REQUIRED WORK:
Go over the data and copy out each line with "cube" in it.

+++ MATERIAL FOR THIS EXERCISE

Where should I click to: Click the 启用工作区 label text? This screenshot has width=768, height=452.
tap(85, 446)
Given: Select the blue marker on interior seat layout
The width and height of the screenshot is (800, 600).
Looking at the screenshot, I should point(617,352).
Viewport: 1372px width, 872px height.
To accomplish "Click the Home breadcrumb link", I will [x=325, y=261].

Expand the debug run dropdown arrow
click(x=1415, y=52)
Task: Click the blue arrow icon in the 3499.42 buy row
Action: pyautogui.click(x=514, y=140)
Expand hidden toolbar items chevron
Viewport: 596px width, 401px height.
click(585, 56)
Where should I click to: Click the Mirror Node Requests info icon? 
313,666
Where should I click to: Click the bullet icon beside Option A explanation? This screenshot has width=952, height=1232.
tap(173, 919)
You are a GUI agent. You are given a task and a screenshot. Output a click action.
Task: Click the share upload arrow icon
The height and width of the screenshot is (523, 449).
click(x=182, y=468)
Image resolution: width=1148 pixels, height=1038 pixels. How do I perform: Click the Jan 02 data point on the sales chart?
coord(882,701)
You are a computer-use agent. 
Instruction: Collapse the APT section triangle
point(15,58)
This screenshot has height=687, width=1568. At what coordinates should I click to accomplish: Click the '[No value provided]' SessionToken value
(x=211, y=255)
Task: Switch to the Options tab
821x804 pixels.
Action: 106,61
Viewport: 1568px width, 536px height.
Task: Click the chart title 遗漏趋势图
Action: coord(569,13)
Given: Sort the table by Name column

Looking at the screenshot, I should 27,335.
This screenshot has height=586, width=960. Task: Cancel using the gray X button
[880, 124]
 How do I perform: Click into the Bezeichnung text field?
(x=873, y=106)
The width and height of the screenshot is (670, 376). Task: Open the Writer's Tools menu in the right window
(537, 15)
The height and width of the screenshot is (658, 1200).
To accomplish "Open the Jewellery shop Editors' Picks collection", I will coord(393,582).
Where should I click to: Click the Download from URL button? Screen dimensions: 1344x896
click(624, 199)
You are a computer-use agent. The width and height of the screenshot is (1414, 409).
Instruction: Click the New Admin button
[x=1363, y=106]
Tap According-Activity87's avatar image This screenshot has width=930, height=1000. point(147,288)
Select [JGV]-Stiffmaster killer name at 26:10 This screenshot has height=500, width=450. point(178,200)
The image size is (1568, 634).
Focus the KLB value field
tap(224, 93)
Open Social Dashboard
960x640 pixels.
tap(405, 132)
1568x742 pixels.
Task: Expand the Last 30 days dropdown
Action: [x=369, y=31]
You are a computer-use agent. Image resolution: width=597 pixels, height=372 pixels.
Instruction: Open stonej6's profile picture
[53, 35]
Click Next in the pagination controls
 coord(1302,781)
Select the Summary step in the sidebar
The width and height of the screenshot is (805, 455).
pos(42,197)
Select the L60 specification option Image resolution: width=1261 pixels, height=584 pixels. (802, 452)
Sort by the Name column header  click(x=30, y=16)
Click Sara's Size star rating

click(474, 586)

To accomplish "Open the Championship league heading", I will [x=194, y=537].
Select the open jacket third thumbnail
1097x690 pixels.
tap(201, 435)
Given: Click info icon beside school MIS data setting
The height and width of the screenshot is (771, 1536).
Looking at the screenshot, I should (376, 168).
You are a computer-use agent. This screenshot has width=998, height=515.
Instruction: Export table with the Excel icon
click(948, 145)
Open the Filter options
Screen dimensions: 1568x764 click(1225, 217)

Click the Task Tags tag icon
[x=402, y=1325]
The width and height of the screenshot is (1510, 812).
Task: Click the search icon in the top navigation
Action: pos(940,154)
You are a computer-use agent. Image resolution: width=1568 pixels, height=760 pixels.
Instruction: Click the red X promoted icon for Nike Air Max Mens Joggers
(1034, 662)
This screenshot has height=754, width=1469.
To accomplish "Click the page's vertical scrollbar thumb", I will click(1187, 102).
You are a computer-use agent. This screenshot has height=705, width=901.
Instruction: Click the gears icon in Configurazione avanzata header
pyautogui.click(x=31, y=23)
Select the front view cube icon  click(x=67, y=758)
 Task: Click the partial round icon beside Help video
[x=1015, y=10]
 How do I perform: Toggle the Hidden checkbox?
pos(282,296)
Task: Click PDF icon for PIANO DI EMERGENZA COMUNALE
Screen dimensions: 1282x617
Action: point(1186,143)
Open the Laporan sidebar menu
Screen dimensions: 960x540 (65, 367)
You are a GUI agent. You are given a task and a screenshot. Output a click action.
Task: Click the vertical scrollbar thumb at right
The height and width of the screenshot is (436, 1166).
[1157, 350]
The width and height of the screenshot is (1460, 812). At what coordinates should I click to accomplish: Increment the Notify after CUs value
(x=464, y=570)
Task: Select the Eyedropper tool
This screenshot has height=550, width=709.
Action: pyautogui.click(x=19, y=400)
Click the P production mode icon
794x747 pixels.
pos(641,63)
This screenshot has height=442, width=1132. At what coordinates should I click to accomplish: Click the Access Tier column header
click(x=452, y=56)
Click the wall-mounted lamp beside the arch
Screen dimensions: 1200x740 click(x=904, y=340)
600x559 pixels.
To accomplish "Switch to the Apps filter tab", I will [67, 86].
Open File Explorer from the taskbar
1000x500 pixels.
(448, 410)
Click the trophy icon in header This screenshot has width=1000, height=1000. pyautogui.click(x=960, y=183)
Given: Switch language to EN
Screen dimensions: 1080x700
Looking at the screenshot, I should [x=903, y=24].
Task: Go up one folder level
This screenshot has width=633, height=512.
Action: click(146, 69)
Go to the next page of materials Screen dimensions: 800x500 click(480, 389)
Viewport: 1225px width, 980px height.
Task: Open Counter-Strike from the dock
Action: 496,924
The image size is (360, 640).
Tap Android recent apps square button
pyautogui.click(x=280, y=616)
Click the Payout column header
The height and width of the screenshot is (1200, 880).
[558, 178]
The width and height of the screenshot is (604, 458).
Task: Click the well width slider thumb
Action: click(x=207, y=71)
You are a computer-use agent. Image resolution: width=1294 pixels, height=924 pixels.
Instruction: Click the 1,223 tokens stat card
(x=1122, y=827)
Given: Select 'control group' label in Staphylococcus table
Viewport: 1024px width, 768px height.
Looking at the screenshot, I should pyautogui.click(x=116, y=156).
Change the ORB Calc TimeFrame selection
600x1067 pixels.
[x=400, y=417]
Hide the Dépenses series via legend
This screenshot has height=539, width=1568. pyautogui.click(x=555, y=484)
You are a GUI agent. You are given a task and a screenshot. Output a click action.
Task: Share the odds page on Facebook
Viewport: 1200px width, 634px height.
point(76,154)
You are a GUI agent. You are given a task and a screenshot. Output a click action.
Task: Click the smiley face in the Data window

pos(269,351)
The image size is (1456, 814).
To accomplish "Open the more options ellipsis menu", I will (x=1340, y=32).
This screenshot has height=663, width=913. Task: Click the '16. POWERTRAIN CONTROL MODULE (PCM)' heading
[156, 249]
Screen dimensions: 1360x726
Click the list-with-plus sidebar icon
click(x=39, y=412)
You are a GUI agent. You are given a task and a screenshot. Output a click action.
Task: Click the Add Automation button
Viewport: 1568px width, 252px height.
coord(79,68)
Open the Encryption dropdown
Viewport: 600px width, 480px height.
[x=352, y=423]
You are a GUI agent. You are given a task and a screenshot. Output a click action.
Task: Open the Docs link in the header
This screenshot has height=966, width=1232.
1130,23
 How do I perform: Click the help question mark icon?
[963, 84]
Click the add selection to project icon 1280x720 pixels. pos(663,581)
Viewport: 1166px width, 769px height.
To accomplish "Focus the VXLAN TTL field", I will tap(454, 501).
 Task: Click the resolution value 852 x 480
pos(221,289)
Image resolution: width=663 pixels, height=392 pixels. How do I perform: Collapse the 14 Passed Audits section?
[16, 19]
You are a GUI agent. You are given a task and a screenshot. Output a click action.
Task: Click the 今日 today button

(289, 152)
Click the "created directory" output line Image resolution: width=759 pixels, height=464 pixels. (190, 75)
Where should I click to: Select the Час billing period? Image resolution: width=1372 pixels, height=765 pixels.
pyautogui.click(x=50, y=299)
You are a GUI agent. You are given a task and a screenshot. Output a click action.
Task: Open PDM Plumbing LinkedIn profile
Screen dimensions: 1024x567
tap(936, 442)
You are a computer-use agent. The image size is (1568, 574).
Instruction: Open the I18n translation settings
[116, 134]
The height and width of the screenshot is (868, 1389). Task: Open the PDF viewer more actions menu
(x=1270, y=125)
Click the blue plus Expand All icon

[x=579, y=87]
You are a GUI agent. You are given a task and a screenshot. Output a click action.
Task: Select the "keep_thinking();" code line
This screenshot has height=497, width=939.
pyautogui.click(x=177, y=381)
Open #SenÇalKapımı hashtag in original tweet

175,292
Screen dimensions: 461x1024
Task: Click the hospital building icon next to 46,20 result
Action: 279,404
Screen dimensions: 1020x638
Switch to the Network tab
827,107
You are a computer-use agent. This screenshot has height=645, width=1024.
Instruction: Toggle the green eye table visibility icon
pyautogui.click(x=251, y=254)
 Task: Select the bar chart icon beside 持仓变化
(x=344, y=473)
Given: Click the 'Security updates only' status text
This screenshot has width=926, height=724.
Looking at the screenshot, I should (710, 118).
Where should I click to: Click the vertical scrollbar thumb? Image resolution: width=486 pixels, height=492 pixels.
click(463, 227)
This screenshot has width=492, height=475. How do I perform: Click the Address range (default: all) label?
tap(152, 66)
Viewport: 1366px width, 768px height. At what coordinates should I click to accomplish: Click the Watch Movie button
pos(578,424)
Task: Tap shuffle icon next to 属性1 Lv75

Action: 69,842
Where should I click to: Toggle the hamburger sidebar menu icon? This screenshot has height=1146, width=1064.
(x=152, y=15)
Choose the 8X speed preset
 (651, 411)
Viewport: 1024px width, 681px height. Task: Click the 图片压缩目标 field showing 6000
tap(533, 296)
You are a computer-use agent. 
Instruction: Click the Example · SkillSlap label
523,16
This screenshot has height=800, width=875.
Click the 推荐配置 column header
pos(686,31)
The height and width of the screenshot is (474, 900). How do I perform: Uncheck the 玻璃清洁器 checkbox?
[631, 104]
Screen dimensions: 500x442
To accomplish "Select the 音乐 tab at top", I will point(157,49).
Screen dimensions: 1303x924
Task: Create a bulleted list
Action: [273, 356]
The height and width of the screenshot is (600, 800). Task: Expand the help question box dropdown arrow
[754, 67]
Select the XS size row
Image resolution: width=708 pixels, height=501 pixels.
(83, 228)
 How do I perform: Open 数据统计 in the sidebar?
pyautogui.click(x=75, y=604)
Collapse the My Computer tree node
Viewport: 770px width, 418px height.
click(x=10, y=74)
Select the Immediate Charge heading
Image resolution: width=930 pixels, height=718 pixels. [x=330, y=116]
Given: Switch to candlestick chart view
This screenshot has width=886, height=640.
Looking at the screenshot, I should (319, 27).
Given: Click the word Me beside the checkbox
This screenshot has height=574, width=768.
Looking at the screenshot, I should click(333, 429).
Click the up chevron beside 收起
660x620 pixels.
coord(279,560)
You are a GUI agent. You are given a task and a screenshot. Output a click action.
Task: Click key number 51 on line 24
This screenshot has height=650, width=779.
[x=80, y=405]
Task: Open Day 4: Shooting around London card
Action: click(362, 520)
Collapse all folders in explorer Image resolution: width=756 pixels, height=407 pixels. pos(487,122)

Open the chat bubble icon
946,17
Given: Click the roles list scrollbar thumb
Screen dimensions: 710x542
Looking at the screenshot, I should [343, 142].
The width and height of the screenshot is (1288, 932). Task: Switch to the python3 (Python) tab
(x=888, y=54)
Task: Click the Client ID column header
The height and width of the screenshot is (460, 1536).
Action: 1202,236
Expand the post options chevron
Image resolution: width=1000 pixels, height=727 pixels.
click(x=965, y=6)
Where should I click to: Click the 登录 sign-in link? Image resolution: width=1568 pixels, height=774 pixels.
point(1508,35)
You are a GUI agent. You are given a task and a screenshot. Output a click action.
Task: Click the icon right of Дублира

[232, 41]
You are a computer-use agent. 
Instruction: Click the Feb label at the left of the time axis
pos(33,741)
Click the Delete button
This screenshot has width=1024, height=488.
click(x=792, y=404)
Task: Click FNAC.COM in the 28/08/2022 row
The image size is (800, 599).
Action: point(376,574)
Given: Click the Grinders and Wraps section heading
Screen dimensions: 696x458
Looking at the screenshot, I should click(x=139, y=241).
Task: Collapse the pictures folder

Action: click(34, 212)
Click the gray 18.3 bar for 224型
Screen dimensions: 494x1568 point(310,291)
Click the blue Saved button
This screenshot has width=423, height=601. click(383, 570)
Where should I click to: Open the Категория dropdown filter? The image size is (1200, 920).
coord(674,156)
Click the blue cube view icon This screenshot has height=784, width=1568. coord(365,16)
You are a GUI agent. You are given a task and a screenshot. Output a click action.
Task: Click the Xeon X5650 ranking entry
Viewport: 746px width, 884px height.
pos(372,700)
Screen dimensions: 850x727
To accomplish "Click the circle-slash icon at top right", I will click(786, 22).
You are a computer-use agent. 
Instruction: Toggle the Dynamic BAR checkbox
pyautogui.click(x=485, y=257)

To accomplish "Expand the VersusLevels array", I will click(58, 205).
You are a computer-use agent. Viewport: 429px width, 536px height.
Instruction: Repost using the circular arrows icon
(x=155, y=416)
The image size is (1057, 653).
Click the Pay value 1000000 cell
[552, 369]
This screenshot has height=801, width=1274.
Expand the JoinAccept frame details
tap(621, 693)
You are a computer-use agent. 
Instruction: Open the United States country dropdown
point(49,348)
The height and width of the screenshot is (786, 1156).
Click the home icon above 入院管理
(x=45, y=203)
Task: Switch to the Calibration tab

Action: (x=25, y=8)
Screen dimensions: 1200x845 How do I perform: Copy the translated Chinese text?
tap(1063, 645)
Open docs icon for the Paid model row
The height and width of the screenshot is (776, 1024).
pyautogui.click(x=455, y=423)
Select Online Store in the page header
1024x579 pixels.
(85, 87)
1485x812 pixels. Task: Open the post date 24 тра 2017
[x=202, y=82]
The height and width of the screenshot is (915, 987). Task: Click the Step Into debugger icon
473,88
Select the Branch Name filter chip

++++++

OUTPUT FOR THIS TASK:
Select the front view cube icon  click(x=67, y=758)
Click the blue cube view icon This screenshot has height=784, width=1568. coord(365,16)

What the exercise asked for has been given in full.